W kluczowych spotkaniach sezonu reprezentanci Polski odgrywać będą ważną rolę. Juventus, w rywalizacji z Udinese ratować będą Arkadiusz Milik i Wojciech Szczęsny. O Zalewskim już wspominaliśmy. Jedynie w rywalizacji między Atalantą, a Monzą zawodnicy znad Wisły nie będą mieli decydującego wpływu na losy tabeli.


Czytaj więcej o Serie A


Ostatnia kolejka spowoduje domino?

Porażka każdego z nich będzie miała ogromny wpływ tak na klubu, w których występują, jak i ich sytuację w reprezentacji Polski. Trzech z czterech graczy Spezii (Bartłomiej Drągowski, Przemysław Wiśniewski oraz Arkadiusz Reca) zostało powołanych do kadry przez Fernando Santosa. Potencjalny spadek sprawi, że cała trójka będzie musiała szukać nowego klubu. Najgorzej wyjdzie na tym Wiśniewski, który niedawno dołączył do zespołu.

Brak awansu do Ligi Europy może także sprawić, że z Juventusem pożegnają się Szczęsny i Milik. Obaj są rozważani przez klubu z Anglii i Włoch. Sytuacja „Starej damy” z powodu odjęcia 10 punktów jest daleka od idealnej. Przede wszystkim Juventus stracił szansę na fazę grupową Ligi Mistrzów. To może spowodować problemy z finansami, choć medialne doniesienia wskazują, że niekoniecznie tak będzie. Zgodnie z nimi do klubu ma trafić Christian Pulisic z Chelsea’y, który nie ma już przyszłości przy Stamford Bridge. To jednak perspektywa na przyszłość. Obecny sezon dla Juventusu jest niezwykle nieudany.

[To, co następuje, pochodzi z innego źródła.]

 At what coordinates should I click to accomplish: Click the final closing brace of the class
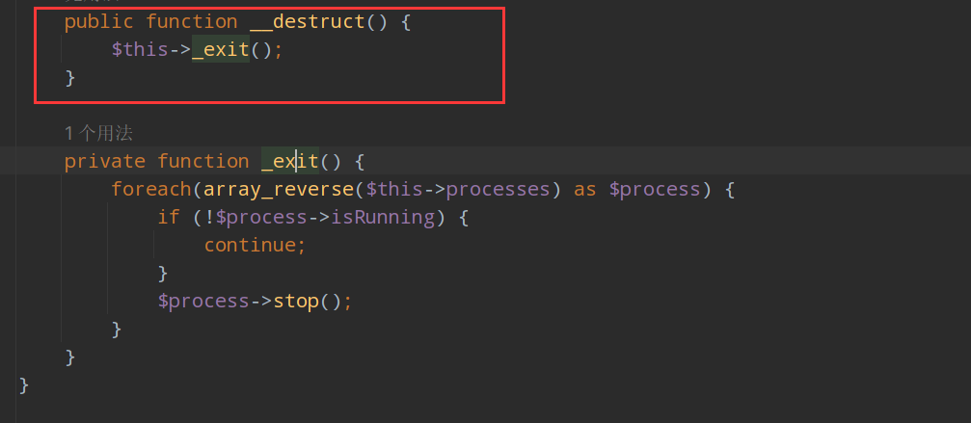click(24, 385)
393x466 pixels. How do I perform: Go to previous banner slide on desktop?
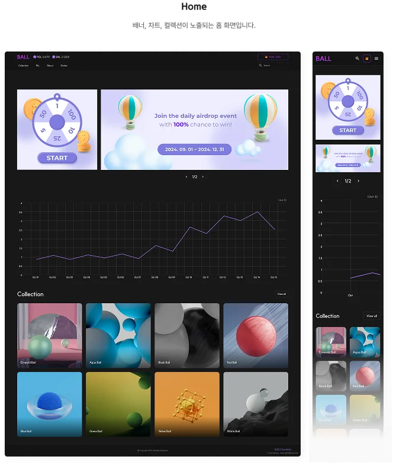186,176
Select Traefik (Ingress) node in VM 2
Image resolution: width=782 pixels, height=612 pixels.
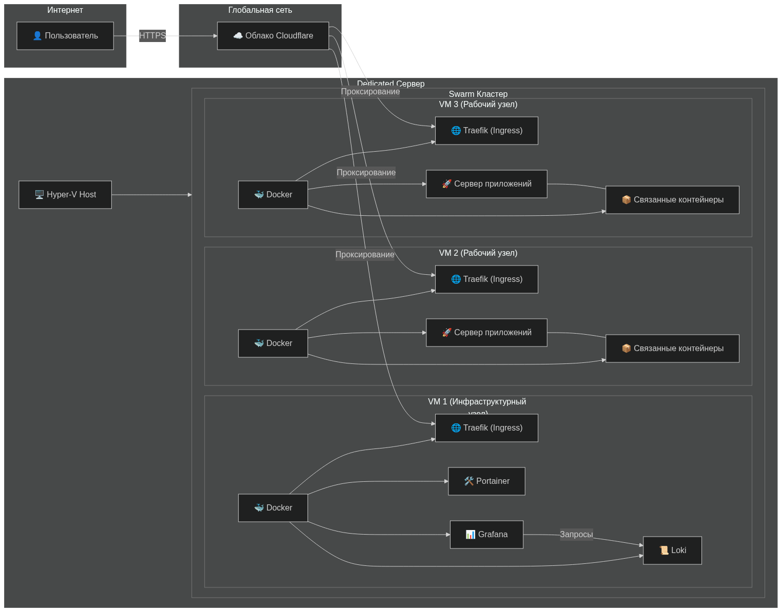(x=486, y=279)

Roma z kolei, w porównaniu do innych zespołów w lidze, miała do rozegrania w ostatnim czasie jeden mecz więcej. W środę walczyła o Ligę Europy z Sevillą i przegrała po karnych. Będzie miało to wpływ na rywalizację ligową. Oczywiście może skończyć się na tym, że Juventus i Roma wygrają swoje mecze, a z kolei Atalanta ulegnie Monzie. W ten sposób oba „polskie” kluby byłyby zadowolone. I tak są faworytami swoich meczów. Spezia będzie jednak niezwykle na tym stratna, chyba że Milan pokona na zakończenie sezonu Hellas. Wówczas wszyscy zawodnicy znad Wisły będą zadowoleni z takiego obrotu spraw.